Changes in demand for food and alternative energy sources could impact the Group’s revenues

Changing worldwide demand for farm outputs to meet the world’s growing food and alternative energy demands, driven in part by government policies and a growing world population, are likely to result in fluctuating agricultural commodity prices, which directly affect sales of agricultural equipment. While higher commodity prices will benefit the Group’s crop producing agricultural equipment customers, higher commodity prices also result in greater feed costs for livestock and poultry producers, which in turn may result in lower levels of equipment purchased by these customers. Moreover, changing alternative energy demands may cause farmers to change the types or quantities of the crops they raise, with corresponding changes in equipment demands. Finally, changes in governmental policies regulating bio-fuel utilization could affect demand for the Group’s equipment and result in higher research and development costs related to equipment fuel standards.

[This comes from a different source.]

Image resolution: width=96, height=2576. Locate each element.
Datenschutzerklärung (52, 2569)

The Group is subject to negative conditions in the financial markets and the cyclicality of the capital goods sector

More than other sectors, producers in the capital goods sector are subject to:

  • the condition of financial markets, in particular, the ability to access the ABS market and prevailing interest rates in that market. In North America, in particular, the Group makes considerable use of ABS transactions to fund financing offered to dealers and customers. Adverse conditions in the financial markets, and the ABS market in particular, could have a significant impact on the Group’s business prospects, earnings and/or financial position;
  • cyclicality, which can cause sudden (and sometimes material) declines in demand, with negative effects on inventory levels and product pricing, both new and used. In general, demand in the capital goods sector is highly correlated to the economic cycle and can be subject to even greater levels of volatility.

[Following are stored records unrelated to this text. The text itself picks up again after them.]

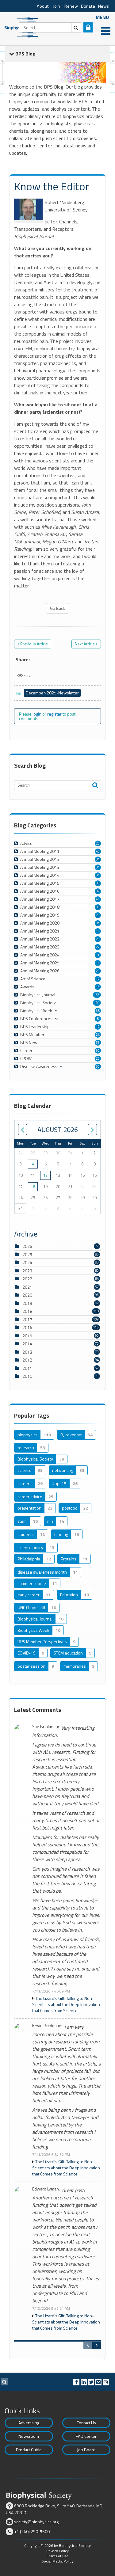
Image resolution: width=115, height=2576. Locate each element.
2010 (27, 1376)
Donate (88, 6)
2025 (27, 1254)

CNH Industrial, as successor to Fiat Industrial S.p.A. (“Fiat Industrial”), is jointly liable with Fiat S.p.A. (“Fiat”), for certain obligations

Fiat Industrial was formed as a result of the demerger of Fiat S.p.A. in favor of Fiat Industrial S.p.A. (the “Demerger”). CNH Industrial, as successor to Fiat Industrial, continues to be liable jointly with Fiat for any liabilities of Fiat that arose prior to effectiveness of the Demerger and that remained unsatisfied at the effective date of the Demerger in the event that Fiat fails to satisfy such liabilities. The statutory liability assumed by CNH Industrial is limited to the value of the net assets transferred to Fiat Industrial in the Demerger and survives until all the liabilities of Fiat existing as of the

Demerger are satisfied in full. Furthermore, CNH Industrial may be responsible jointly with Fiat in relation to tax liabilities, even if such liabilities exceed the value of the net assets transferred to Fiat Industrial in the Demerger. CNH Industrial estimates that the liabilities of Fiat that were outstanding as of December 31, 2013 for which CNH Industrial may be held jointly liable as described above in the event that Fiat fails to satisfy such obligations amount to approximately € 4.2 billion. For further information about the Demerger, please refer to Fiat Industrial Consolidated Financial Statements at December 31, 2011 and 2012.